### GIVEN REQUEST
Copy the rows from the start through the line with "[x=153, y=184]", swapping "printer" for "scanner" and leaving everything else unchanged.

[Rows on where targets appear]
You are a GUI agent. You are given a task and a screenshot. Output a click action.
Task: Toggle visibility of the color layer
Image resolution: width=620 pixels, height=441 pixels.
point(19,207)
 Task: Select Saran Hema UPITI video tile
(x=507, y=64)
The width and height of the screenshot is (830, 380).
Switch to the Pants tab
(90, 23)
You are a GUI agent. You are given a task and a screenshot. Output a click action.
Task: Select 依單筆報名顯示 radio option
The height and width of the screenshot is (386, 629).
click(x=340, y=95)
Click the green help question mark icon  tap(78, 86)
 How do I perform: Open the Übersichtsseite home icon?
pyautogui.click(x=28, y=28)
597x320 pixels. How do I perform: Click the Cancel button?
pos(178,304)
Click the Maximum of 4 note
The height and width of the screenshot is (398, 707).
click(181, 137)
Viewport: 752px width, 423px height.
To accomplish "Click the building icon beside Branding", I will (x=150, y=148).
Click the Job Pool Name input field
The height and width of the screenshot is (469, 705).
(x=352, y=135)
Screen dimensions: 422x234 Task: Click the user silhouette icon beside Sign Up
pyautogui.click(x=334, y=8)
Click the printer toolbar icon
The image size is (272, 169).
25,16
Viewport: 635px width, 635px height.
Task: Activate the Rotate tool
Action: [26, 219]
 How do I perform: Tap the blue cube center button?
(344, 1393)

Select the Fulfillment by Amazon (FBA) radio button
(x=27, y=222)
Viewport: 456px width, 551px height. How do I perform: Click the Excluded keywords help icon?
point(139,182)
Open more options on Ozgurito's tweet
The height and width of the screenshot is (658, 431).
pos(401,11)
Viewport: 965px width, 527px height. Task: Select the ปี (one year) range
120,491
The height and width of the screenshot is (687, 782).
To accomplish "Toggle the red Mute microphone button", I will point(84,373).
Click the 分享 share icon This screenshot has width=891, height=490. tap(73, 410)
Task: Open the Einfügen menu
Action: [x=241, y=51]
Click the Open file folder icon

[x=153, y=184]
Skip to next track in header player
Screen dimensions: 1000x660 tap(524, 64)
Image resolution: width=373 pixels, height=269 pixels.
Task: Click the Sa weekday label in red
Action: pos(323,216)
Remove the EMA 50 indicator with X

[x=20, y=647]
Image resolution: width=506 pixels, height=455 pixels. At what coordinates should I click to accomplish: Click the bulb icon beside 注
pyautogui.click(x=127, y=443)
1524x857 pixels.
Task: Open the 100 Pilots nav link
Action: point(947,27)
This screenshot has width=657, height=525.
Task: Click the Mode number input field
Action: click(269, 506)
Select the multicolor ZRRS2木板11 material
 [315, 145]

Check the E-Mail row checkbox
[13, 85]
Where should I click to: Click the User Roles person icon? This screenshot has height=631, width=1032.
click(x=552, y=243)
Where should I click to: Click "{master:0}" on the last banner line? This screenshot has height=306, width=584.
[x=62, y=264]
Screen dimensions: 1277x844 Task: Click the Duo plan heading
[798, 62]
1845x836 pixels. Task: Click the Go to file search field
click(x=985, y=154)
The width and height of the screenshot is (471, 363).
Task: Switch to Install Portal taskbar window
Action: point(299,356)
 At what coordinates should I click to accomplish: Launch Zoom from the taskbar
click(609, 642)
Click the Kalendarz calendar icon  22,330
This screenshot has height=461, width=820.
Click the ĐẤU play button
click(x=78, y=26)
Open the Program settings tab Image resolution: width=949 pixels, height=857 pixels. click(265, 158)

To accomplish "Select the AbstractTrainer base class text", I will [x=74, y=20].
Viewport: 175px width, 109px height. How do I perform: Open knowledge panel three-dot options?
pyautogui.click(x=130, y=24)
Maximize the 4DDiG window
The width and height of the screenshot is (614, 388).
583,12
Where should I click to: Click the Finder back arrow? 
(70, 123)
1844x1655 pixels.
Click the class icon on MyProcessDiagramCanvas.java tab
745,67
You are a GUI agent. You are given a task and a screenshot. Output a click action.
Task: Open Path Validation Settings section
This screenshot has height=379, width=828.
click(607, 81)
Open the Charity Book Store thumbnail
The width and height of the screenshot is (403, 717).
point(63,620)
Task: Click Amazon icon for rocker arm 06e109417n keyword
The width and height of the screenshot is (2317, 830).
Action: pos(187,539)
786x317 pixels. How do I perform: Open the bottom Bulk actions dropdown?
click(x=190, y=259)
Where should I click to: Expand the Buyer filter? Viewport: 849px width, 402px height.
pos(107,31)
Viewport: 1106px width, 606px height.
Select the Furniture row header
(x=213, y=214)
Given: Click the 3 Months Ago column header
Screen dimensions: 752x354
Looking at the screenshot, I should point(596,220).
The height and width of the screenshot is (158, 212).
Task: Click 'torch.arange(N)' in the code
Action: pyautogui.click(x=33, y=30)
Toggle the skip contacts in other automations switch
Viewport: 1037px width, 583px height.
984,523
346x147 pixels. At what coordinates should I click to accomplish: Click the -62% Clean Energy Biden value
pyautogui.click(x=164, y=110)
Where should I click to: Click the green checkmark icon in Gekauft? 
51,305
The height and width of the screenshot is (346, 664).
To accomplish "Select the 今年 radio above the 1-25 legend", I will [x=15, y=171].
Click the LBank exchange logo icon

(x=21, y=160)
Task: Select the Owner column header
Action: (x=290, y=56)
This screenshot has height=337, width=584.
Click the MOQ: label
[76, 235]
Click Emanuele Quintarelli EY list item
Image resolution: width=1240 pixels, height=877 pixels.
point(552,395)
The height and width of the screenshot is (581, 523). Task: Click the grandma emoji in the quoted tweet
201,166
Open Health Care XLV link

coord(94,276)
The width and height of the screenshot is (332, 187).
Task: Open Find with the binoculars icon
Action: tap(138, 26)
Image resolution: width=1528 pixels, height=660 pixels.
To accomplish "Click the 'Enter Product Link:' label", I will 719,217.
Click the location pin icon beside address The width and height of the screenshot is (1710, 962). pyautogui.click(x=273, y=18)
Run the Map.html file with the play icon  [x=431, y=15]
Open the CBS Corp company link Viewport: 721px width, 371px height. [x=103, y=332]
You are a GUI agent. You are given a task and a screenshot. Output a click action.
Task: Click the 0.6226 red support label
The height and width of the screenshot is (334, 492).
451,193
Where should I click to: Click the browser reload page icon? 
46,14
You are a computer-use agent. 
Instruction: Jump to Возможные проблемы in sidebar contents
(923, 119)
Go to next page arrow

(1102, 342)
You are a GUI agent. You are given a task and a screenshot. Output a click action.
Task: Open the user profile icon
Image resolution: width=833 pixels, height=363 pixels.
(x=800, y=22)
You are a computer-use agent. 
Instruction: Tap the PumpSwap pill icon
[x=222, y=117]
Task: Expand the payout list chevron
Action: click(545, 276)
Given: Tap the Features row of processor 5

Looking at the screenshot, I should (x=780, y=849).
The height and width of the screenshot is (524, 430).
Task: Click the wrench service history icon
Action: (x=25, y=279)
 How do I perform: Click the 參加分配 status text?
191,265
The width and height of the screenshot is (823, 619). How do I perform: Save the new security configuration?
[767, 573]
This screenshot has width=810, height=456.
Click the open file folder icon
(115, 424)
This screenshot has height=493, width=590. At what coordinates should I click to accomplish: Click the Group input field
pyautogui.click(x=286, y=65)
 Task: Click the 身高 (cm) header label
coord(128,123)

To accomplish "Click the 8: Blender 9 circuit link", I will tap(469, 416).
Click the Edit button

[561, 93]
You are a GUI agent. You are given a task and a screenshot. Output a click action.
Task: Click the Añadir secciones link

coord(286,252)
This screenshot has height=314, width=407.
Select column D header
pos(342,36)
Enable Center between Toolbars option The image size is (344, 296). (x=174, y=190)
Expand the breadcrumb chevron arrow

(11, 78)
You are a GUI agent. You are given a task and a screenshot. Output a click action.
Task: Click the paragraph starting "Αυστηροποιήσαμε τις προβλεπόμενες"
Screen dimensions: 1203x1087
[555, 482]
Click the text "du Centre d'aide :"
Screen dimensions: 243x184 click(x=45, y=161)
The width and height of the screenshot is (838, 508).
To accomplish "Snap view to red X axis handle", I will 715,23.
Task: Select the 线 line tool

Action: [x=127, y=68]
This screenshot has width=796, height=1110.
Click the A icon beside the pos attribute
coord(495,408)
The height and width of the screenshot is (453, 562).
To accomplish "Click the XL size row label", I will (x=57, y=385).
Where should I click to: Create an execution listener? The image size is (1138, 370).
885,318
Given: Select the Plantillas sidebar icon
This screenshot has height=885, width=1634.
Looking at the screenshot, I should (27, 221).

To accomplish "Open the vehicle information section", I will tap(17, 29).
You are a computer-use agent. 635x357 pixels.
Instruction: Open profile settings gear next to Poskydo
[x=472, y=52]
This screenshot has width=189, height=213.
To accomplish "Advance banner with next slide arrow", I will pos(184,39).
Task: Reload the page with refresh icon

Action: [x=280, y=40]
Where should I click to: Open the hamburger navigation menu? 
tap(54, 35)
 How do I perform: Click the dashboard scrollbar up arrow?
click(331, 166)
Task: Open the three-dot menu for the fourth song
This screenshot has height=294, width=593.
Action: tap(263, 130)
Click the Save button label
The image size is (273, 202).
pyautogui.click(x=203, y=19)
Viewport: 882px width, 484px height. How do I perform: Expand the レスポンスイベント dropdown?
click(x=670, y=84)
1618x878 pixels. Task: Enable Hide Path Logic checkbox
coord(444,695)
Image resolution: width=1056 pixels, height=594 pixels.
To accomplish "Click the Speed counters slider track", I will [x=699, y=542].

### RESULT BELOW
You are a GUI agent. You are given a task and a screenshot. Output a click action.
Task: Toggle visibility of the color layer
Image resolution: width=620 pixels, height=441 pixels.
point(19,207)
 Task: Select Saran Hema UPITI video tile
(x=507, y=64)
The width and height of the screenshot is (830, 380).
Switch to the Pants tab
(90, 23)
You are a GUI agent. You are given a task and a screenshot. Output a click action.
Task: Select 依單筆報名顯示 radio option
The height and width of the screenshot is (386, 629).
click(x=340, y=95)
Click the green help question mark icon  tap(78, 86)
 How do I perform: Open the Übersichtsseite home icon?
pyautogui.click(x=28, y=28)
597x320 pixels. How do I perform: Click the Cancel button?
pos(178,304)
Click the Maximum of 4 note
The height and width of the screenshot is (398, 707).
click(181, 137)
Viewport: 752px width, 423px height.
To accomplish "Click the building icon beside Branding", I will (x=150, y=148).
Click the Job Pool Name input field
The height and width of the screenshot is (469, 705).
(x=352, y=135)
Screen dimensions: 422x234 Task: Click the user silhouette icon beside Sign Up
pyautogui.click(x=334, y=8)
Click the scanner toolbar icon
The image size is (272, 169).
25,16
Viewport: 635px width, 635px height.
Task: Activate the Rotate tool
Action: [26, 219]
 How do I perform: Tap the blue cube center button?
(344, 1393)

Select the Fulfillment by Amazon (FBA) radio button
(x=27, y=222)
Viewport: 456px width, 551px height. How do I perform: Click the Excluded keywords help icon?
point(139,182)
Open more options on Ozgurito's tweet
The height and width of the screenshot is (658, 431).
pos(401,11)
Viewport: 965px width, 527px height. Task: Select the ปี (one year) range
120,491
The height and width of the screenshot is (687, 782).
To accomplish "Toggle the red Mute microphone button", I will point(84,373).
Click the 分享 share icon This screenshot has width=891, height=490. tap(73, 410)
Task: Open the Einfügen menu
Action: [x=241, y=51]
Click the Open file folder icon

[x=153, y=184]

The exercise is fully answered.